The first objective is to test whether peatland rehabilitation techniques developed for mined peatlands in northern temperate and southern boreal peatlands are suitable in a subarctic context and to modify them as required.

The second objective is to identify suitable plants for the rehabilitation of newly created upland areas through a functional inventory of local native plants. Researchers characterized key traits for 67 species while studying lifespan, canopy height, leaf size and thickness, seed shape and mass and other characteristics.

“These traits can help classify different species needed for reclamation,” explained Campbell. “You end up with a series of species that have similar types of characteristics. We want species that establish well and that will grow quickly.”

The third goal is to characterize existing upland areas as rehabilitation targets for newly created upland deposits.

The fourth objective is to develop soil amendment protocols for newly created upland areas to make them adequately fertile and erosion resistant to support local vegetation.

“We looked at how to make a soil that will enter into the regional framework,” said Campbell.
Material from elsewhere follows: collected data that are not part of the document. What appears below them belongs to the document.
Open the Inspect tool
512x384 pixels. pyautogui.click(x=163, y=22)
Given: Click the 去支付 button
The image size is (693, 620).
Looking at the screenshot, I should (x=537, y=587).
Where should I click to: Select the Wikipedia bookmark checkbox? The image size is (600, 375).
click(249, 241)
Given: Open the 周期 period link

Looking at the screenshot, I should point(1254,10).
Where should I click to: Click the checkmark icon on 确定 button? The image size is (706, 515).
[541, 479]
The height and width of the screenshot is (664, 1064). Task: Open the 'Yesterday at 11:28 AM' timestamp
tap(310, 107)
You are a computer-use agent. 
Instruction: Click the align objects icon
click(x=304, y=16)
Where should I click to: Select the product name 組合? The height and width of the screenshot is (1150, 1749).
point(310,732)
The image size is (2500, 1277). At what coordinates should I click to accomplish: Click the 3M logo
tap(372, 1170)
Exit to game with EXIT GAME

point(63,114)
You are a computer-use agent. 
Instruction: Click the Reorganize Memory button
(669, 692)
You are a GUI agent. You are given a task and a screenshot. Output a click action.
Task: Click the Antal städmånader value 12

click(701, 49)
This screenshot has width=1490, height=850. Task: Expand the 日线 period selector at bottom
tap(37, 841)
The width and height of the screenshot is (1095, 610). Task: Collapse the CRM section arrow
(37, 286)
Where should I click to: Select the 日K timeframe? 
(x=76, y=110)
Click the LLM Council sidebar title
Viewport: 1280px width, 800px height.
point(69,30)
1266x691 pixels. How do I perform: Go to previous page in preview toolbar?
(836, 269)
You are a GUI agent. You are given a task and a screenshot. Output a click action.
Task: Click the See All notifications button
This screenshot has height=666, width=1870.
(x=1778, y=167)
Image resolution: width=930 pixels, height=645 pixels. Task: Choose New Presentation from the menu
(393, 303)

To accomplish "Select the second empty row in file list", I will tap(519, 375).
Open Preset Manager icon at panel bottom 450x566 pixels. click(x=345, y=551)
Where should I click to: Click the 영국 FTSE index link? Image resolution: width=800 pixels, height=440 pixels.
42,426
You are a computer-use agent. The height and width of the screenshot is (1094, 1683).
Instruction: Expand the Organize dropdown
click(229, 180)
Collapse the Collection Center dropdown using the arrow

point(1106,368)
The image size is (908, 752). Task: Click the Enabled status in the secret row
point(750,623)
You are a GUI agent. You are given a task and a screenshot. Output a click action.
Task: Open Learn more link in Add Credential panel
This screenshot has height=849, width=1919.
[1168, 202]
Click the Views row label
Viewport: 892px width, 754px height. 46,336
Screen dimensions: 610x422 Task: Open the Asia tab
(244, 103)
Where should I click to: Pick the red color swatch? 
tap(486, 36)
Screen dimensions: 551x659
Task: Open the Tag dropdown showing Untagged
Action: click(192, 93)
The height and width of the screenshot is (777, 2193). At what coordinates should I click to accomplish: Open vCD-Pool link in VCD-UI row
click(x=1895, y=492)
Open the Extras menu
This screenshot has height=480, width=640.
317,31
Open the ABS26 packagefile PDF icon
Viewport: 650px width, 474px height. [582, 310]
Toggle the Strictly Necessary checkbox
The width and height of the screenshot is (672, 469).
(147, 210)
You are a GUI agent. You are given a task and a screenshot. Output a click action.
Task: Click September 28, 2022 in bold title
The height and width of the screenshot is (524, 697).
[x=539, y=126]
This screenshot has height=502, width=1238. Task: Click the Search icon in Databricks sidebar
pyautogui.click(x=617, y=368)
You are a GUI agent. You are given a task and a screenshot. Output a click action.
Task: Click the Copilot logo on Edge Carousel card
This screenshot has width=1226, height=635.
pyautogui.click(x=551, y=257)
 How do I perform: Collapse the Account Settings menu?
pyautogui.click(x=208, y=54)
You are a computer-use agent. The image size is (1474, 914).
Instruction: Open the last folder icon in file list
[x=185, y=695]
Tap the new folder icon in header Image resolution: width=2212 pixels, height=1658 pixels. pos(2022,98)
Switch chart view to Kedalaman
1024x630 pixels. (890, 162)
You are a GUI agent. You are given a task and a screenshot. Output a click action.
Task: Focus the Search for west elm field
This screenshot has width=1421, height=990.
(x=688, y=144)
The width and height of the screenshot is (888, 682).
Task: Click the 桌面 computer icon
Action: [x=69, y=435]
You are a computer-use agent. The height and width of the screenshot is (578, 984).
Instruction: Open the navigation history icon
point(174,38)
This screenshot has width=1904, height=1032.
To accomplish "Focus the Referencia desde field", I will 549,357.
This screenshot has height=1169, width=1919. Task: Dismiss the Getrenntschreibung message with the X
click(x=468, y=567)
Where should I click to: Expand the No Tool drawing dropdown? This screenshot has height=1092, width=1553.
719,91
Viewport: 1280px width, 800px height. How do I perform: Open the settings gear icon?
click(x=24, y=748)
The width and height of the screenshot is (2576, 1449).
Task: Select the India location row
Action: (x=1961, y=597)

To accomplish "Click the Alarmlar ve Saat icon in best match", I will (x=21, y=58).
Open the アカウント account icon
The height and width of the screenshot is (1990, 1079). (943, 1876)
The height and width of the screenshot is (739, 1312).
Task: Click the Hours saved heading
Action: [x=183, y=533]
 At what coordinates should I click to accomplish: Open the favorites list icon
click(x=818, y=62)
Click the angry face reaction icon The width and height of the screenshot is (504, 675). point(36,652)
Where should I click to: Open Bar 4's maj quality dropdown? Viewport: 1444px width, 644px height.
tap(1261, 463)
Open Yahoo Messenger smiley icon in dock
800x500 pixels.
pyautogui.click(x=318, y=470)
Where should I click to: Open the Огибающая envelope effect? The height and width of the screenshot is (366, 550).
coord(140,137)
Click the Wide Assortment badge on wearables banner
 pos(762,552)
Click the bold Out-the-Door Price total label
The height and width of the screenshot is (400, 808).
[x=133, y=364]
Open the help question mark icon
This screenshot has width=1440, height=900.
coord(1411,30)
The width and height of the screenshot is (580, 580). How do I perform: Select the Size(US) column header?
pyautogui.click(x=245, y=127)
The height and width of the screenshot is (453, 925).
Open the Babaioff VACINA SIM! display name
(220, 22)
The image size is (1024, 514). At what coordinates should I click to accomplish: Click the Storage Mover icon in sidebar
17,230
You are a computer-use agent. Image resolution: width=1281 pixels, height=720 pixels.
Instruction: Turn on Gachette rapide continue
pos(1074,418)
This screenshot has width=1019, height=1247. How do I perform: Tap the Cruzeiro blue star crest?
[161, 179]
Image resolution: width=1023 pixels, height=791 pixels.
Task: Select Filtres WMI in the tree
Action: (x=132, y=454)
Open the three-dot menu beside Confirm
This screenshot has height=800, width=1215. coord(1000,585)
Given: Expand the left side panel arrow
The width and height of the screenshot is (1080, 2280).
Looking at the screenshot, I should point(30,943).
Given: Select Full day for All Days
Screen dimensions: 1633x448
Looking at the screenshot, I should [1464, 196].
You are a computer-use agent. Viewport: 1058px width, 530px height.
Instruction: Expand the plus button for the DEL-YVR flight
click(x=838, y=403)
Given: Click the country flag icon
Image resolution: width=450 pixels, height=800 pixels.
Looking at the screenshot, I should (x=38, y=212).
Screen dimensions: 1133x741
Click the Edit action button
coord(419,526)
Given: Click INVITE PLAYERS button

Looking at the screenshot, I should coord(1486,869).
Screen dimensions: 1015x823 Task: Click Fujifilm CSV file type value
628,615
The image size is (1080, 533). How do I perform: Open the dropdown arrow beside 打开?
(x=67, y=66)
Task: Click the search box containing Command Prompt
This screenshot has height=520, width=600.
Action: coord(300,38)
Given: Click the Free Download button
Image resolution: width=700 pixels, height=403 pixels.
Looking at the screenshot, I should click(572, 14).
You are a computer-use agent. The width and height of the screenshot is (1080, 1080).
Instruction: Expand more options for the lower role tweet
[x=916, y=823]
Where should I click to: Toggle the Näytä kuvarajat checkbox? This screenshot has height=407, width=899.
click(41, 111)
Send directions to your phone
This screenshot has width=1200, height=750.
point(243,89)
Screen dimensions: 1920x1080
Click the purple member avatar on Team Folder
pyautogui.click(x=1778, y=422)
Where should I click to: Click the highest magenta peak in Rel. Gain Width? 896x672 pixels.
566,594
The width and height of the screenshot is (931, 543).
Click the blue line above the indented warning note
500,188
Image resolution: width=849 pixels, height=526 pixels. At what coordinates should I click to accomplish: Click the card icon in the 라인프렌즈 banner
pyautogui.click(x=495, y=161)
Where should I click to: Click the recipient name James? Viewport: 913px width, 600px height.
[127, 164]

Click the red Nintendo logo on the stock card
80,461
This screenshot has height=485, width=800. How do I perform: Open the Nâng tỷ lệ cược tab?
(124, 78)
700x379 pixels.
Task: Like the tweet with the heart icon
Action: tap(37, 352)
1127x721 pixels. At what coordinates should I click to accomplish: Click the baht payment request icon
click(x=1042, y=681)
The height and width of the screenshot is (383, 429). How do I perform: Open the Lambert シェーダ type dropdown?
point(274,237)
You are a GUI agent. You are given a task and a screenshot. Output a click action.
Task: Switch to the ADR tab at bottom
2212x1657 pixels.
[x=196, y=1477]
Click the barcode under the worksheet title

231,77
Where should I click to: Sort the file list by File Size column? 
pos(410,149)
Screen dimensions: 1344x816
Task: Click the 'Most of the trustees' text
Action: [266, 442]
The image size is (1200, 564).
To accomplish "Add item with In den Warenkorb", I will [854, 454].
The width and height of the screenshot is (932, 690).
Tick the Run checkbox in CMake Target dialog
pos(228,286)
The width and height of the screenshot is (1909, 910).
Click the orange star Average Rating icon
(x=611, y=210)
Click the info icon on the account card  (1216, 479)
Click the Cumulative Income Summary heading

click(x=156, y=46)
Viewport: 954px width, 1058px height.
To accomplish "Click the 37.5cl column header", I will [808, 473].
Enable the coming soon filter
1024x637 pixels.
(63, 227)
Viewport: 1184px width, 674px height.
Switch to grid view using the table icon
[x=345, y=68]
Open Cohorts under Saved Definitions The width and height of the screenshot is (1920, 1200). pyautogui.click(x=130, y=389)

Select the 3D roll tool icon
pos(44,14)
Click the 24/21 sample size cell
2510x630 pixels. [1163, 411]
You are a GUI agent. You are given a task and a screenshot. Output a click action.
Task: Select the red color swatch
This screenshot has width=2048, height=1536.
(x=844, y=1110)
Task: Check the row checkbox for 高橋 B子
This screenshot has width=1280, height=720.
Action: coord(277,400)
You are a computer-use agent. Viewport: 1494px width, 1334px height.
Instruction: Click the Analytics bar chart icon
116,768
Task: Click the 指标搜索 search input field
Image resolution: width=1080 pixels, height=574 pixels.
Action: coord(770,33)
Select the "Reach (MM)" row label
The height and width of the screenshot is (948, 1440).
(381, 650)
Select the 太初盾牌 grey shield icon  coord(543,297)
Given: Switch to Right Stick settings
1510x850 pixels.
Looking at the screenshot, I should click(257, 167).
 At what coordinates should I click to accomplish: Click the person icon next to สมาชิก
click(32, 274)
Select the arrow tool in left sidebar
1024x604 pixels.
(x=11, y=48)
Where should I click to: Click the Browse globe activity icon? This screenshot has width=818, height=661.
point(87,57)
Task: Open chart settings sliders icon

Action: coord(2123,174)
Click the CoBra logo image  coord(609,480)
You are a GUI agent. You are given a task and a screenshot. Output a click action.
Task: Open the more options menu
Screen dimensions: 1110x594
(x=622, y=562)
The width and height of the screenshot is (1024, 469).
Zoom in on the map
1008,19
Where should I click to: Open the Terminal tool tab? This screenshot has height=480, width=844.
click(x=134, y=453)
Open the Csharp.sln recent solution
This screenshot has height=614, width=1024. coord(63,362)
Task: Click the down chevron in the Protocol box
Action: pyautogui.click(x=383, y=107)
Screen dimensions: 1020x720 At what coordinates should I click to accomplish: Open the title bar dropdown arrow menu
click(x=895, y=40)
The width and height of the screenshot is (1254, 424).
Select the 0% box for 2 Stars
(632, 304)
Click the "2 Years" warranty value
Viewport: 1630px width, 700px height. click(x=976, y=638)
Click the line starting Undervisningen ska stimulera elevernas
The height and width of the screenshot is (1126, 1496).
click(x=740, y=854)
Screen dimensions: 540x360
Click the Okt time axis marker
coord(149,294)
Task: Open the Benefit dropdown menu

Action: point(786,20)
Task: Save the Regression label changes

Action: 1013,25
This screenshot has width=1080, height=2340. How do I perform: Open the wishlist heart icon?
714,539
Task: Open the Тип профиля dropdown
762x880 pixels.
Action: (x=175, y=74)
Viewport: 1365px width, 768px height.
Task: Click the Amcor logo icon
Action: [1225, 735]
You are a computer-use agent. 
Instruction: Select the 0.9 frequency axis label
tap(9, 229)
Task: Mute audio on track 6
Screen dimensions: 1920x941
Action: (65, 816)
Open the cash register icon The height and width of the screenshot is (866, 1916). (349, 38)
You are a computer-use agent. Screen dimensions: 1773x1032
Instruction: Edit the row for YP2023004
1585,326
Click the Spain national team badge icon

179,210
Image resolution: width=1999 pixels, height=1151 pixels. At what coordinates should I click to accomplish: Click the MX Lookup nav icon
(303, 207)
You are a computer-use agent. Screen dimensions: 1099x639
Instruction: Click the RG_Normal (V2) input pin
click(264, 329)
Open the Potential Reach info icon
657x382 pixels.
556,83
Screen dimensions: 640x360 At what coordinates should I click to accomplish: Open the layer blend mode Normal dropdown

Campbell said this research benefits De Beers by establishing protocols for the successful rehabilitation of disturbed upland and peatland habitats associated with the mining activities at Victor Mine. The research will not only be applicable to the Victor Mine, but will also be an invaluable knowledge base for restoring severely disturbed terrestrial environments in Canada’s north, in particular those associated with other mining operations.

“It will advance the field of ecological rehabilitation globally,” said Campbell, who is currently preparing a proposal for the next phase of the project.

All reclamation work will be completed by DeBeers Canada and its contractors following mine closure and as tailings facilities and waste deposits reach their final volumes.

“The goal is to try to rebuild diverse vegetation communities on disturbed peatlands and new uplands made of mining wastes,” explained Campbell. “We are aiming for native plant communities, and not just a vegetation cover with non-native species. This is a big challenge.”

At most reclamation sites across Northern Ontario, a seed mix with mostly non-native species is used to reclaim sites. Due to agreements with the Attawapiskat First Nation, only native species are allowed for the Victor Mine site.

“To support native vegetation, we must build a suitably fertile soil from the mining wastes, find suitable species, then ensure that they can colonize and maintain themselves on these sites. This is quite a challenge, especially given the harsh subarctic climate,” said Campbell. “If we are successful, I hope that some of this research will be applicable to disturbed sites elsewhere in subarctic Canada.”

The Victor Mine reclamation project is in its early stages, and while some progress has been made, more testing will be needed. The research team has identified key reference conditions for reclamation such as determining suitable fertile soils from mining wastes, identifying probable candidate plants for restoration, and testing peatland restoration protocols.

“These reference conditions allow us to aim for a target and build towards a target over time,” said Campbell.

The research team plans to begin testing early results in the field next summer.